STA 242: Introduction to Statistical Programming

Subject: STA 242
Title: Introduction to Statistical Programming
Units: 4.0
School: College of Letters and Science LS
Department: Statistics STA
Effective Term: 2009 Winter

Learning Activities

  • Lecture - 3.0 hours
  • Laboratory - 1.0 hours

Description

Essentials of statistical computing using a general-purpose statistical language. Topics include algorithms; design; debugging and efficiency; object-oriented concepts; model specification and fitting; statistical visualization; data and text processing; databases; computer systems and platforms; comparison of scientific programming languages.

Prerequisites

STA 130A; STA 130B; or equivalent of STA 130A and STA 130B.

Expanded Course Description

Summary of Course Content: 
The intent of the class is to ensure that graduate students have (i) a vocabulary for the basic computational tasks that they will encounter in their courses, research and career, and (ii) knowledge and experience to approach future computational tasks intelligently. Students will learn to use a general-purpose statistical programming language (e.g. R), to utilize its existing facilities and also to create new functionality for non-standard tasks. Programming exercises will focus on the following: running simulations, writing functions (e.g. random number generation), reading data in a variety of formats, exploring data with graphical and numerical summaries, modeling data, and reporting results of statistical analyses.
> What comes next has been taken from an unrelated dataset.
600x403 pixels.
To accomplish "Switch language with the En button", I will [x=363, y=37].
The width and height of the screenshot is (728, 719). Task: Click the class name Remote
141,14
The course may cover the elementary aspects of computationally intensive tasks. The computational topics in this course will be presented in the context of analyses of real scientific/social studies. We will use a variety of statistical topics as examples and exercises, including linear models and Äúmodern Äù techniques such as statistical learning methods (e.g. CART, SVMs) and Bayesian computations (e.g. MCMC). 

Illustrative Reading: 
1) Using R for Data Analysis and Graphics - Introduction, Examples and Commentary by J Maindonald. 2) Modern Applied Statistics with S by WN Venables and BD Ripley. 3) The Little SAS Book by LD Delwiche and SJ Slaughter. 4) Bioinformatics with R by R Gentleman. 5) A First Course in Statistical Programming with R by WJ Braun and DJ Murdoch. 
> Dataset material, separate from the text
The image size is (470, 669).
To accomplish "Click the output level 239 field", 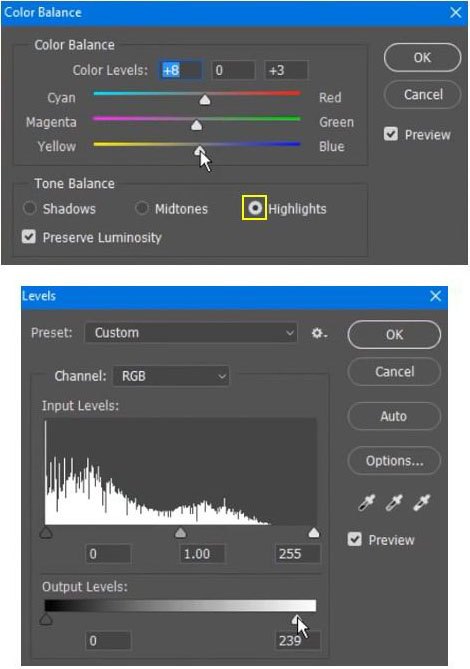I will [298, 640].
Potential Course Overlap: 
STA 141 and STA 242 both introduce students to statistical programming, but with very different emphasis and applications. STA 141 is an undergraduate course focused on the practical aspects of statistical computing for course work and employment in a variety of fields. STA 242 is a graduate course with an emphasis on computing for statistical research. STA 243, in turn, covers numerical and computational issues in statistics, including algorithms and matrix calculations. The statistical programming taught in STA 243 involves implementing these computations and is totally complementary to that in STA 242.